Chef is successful as 115 minutes of food porn, more than it is as a comedy. Although, the scenario of old-school chef confronted by the constantly evolving world of social media does set up fun moments.
Considering the simple premise, the first 30 or so minutes of Jon Favreau’s Chef are unnecessary, or should have been boiled down to a montage. The pace drags and we have to grimace through awkward ad-libbed (I assume) flirtations between Favreau’s character Carl Casper and his head waitress, played by Scarlett Johansson. (They then return to his flat for some pre- or post-coital garlic pasta. Post, I hope, for both their sakes.) And then of course Dustin Hoffman is criminally underused as Casper’s boss.

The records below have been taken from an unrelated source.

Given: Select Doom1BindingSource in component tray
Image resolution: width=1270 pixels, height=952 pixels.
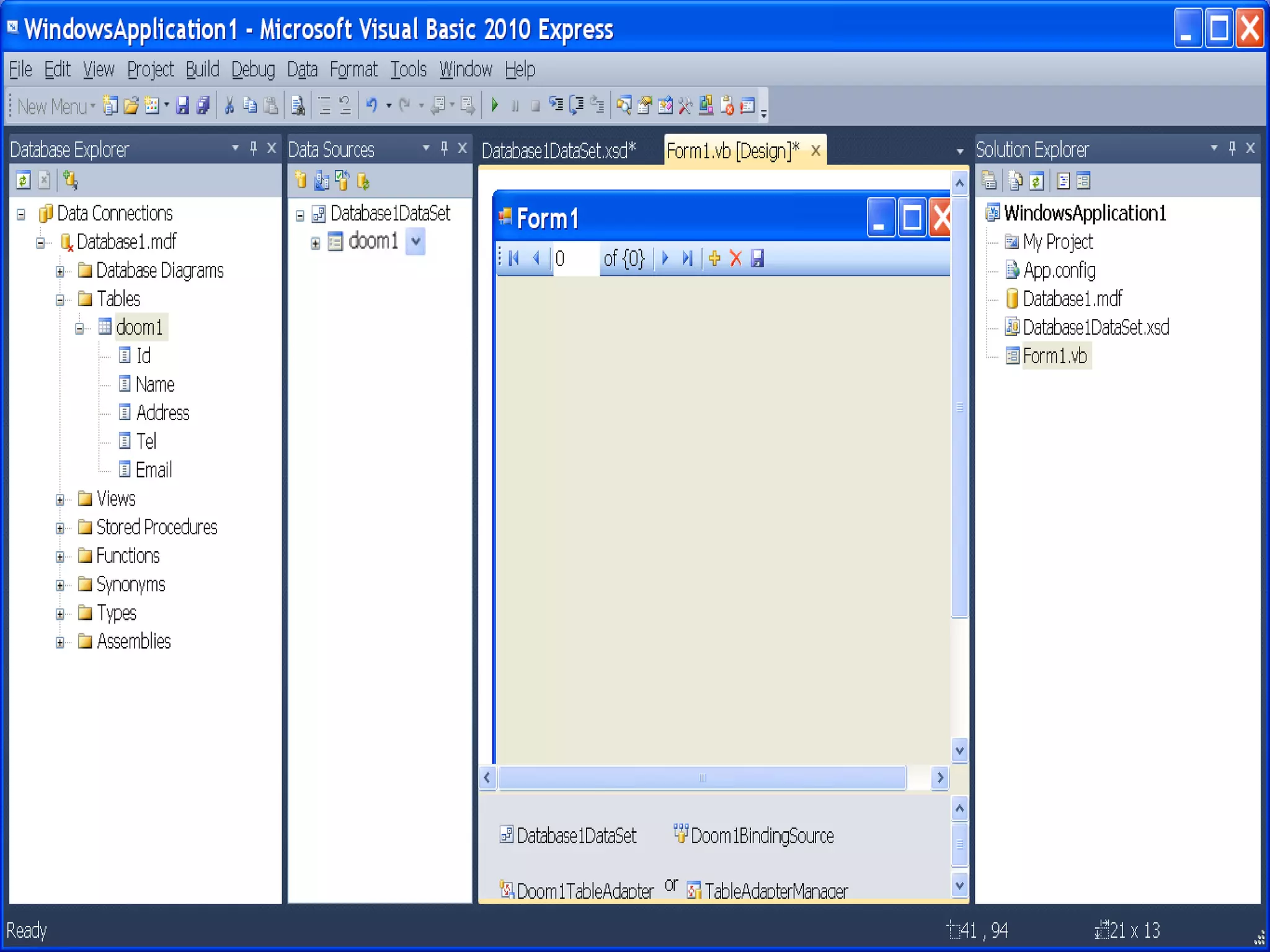Looking at the screenshot, I should 761,836.
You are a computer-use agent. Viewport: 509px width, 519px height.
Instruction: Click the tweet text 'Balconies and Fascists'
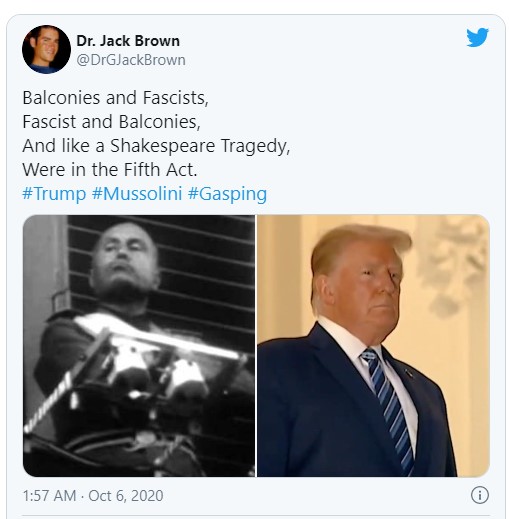115,98
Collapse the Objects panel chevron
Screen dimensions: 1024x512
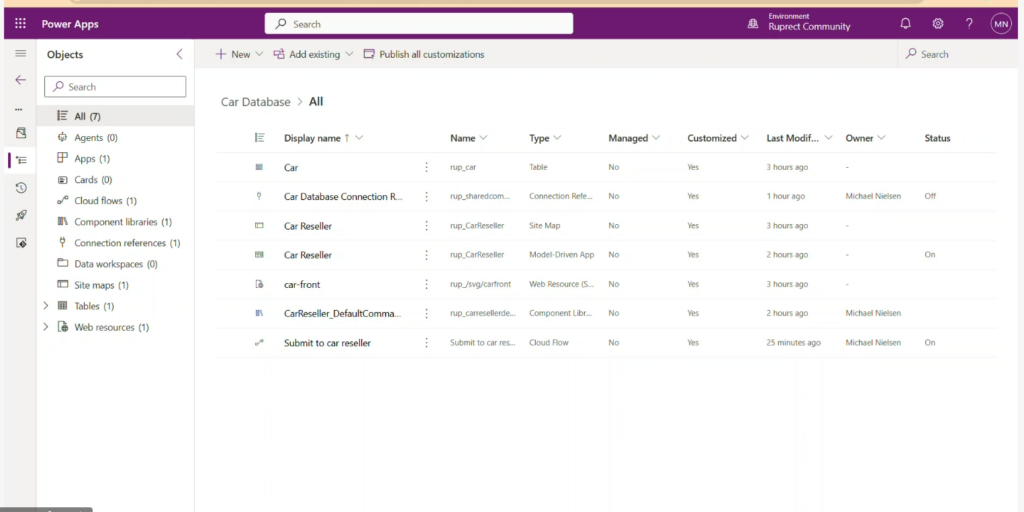point(179,54)
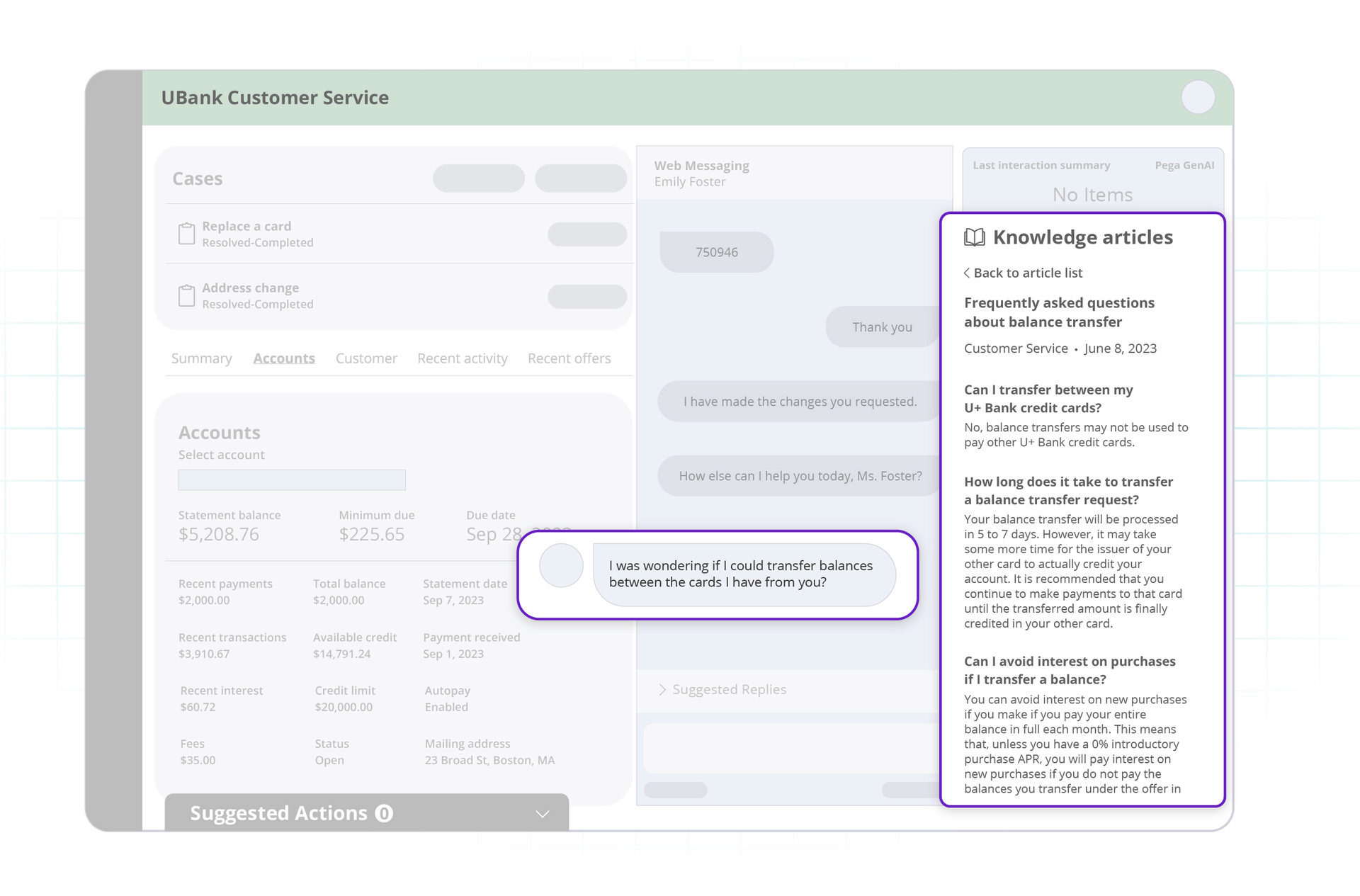The height and width of the screenshot is (896, 1360).
Task: Click the clipboard icon beside Replace a card
Action: (x=186, y=233)
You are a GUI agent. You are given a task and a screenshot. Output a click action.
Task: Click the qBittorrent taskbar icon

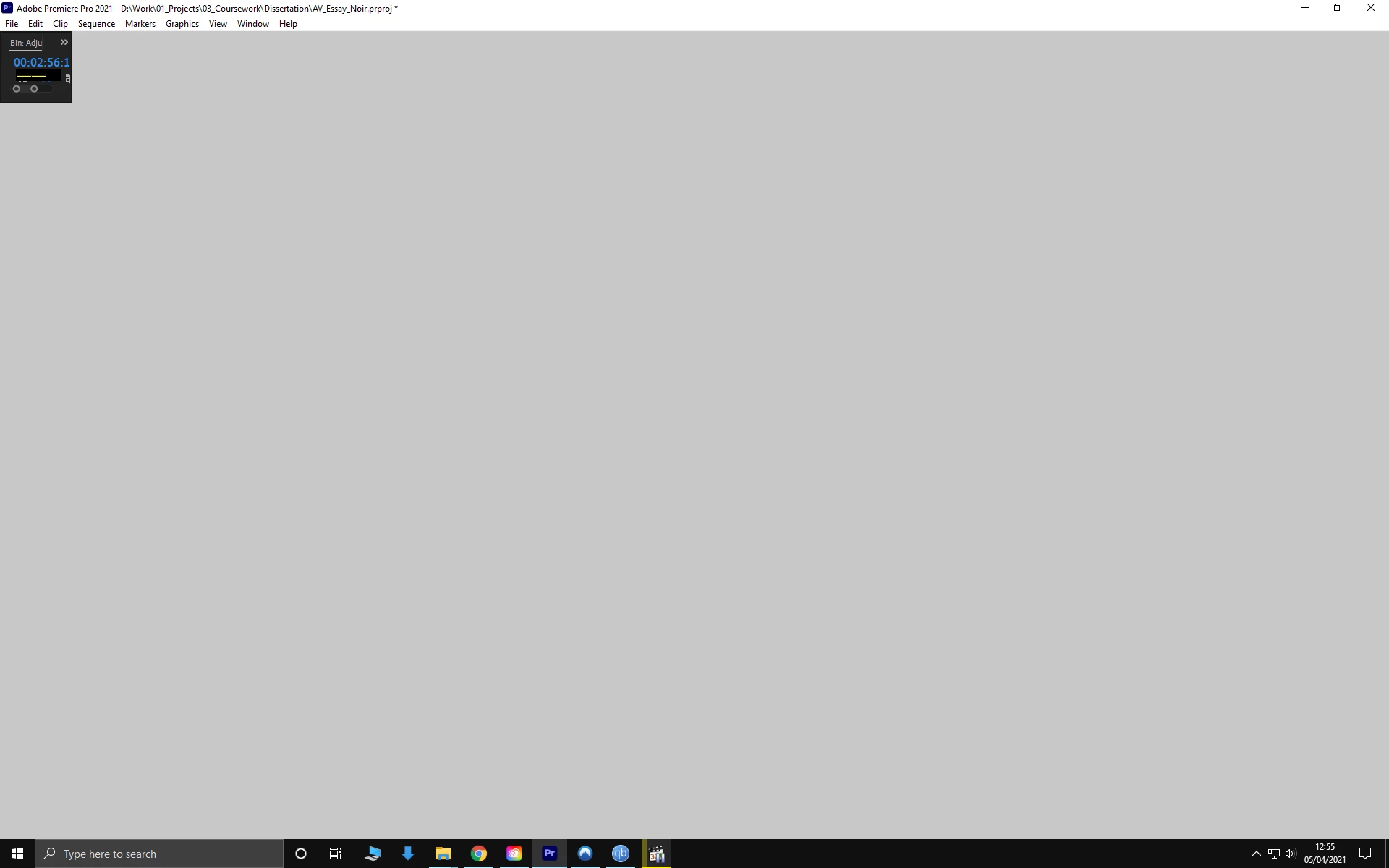click(x=621, y=854)
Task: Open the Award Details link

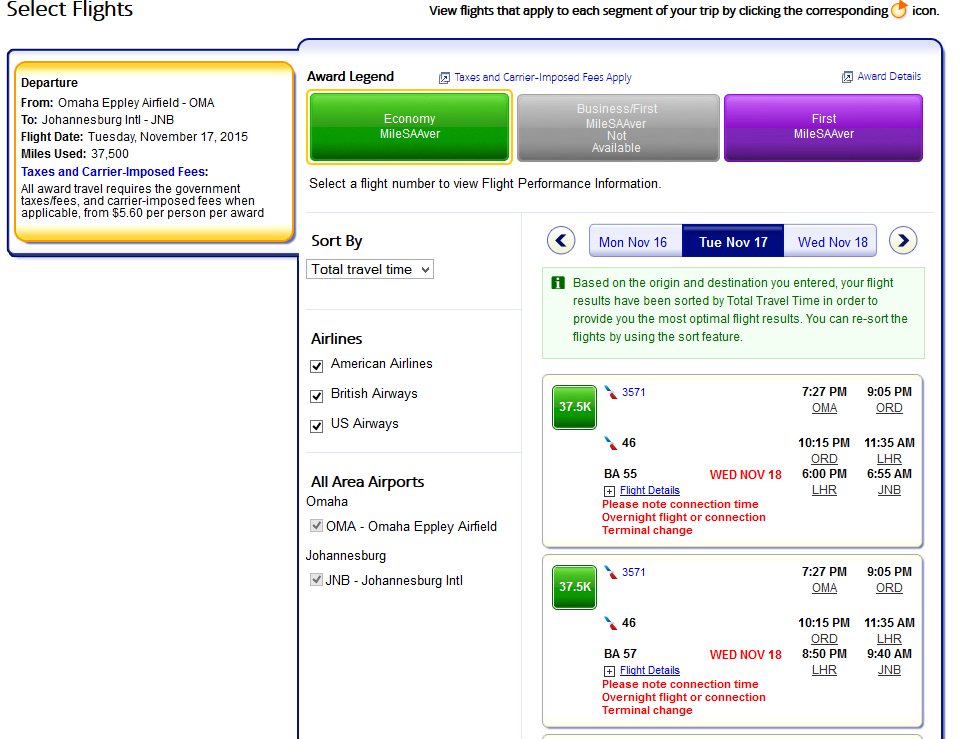Action: [x=889, y=76]
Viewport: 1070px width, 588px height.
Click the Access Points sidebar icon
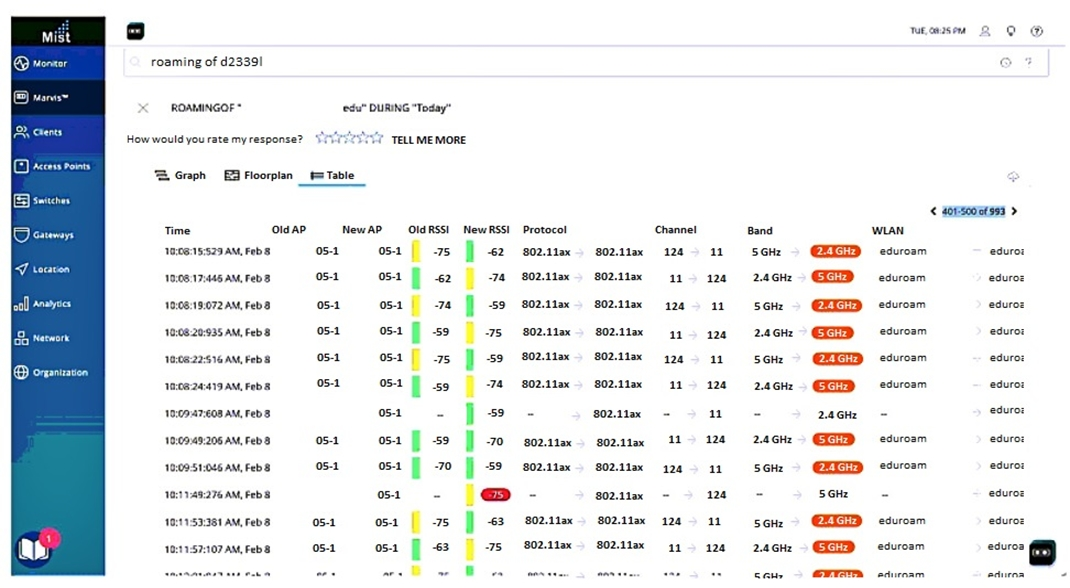click(22, 166)
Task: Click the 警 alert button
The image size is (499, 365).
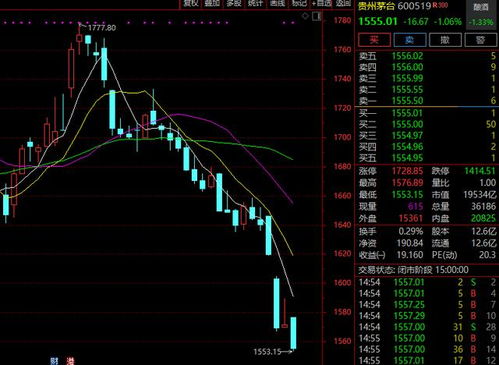Action: point(480,40)
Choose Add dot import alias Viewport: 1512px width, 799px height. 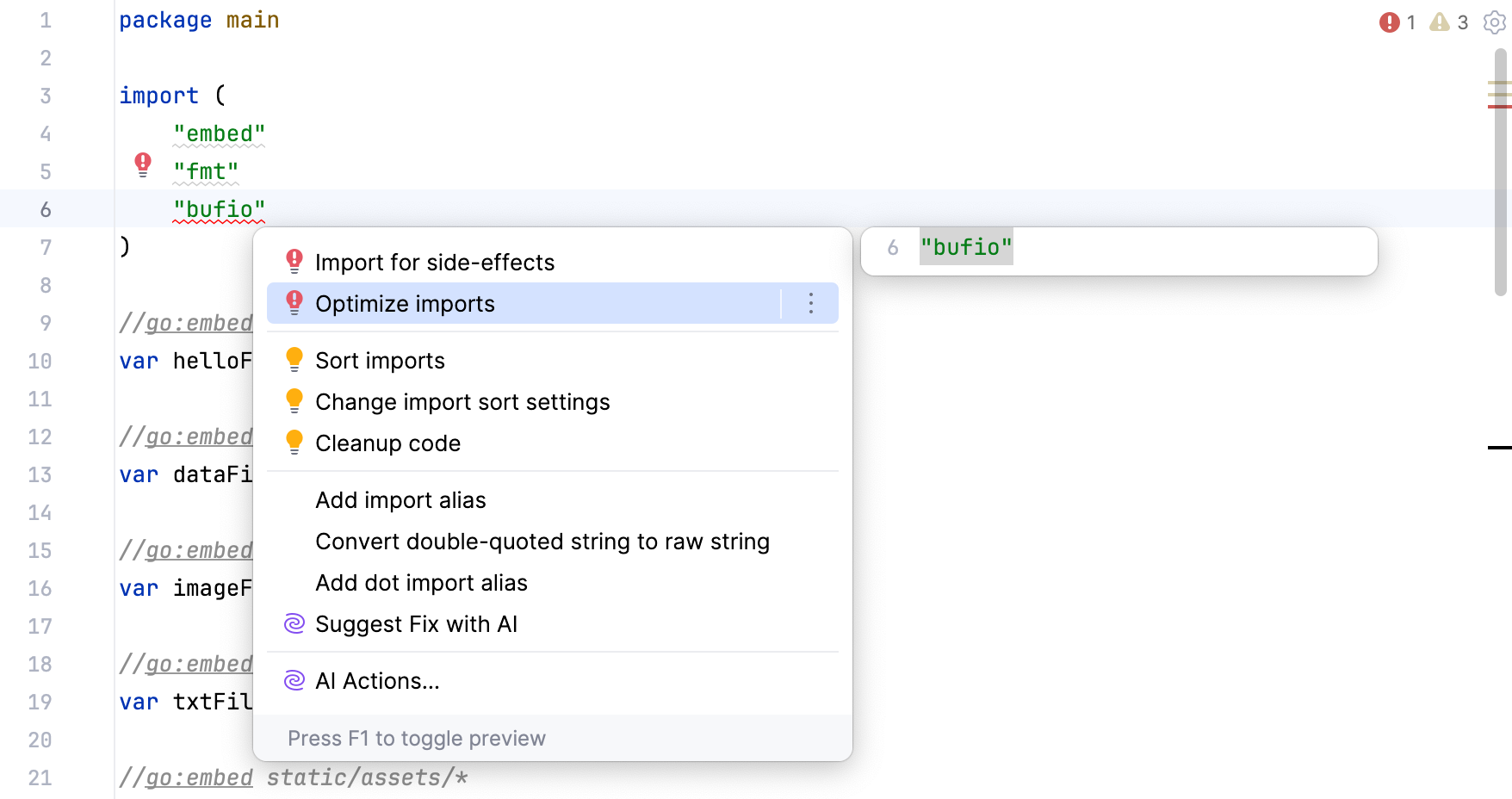(x=421, y=582)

Essentially, Favreau’s character is an exceptional chef, forced to make unexceptional food in a restaurant that’s constantly full but doesn’t impress the critics – especially one critic. A bad review leads to Twitter warfare and Casper finally gets the push he needs to become a better dad and better chef.
Despite being studded with A-lister cameos, like so many pickles in a Cuban sandwich, it’s Emjay Anthony, who plays Casper’s son Percy, that makes Chef worth watching. About halfway through, the film turns into a father-son buddy-come-road movie that showcases some sumptuous food and a kickass soundtrack. If you watched and enjoyed the underrated HBO show Treme you’ll enjoy some of the similarly decadent food shots and live music in this one.
The way this movie plays with social media and taps into the collective food lust popular right now makes it a fun ride, despite the self-indulgent start and occasionally clunky, boring dialogue.
Chef is out in NZ Cinemas from 8 May.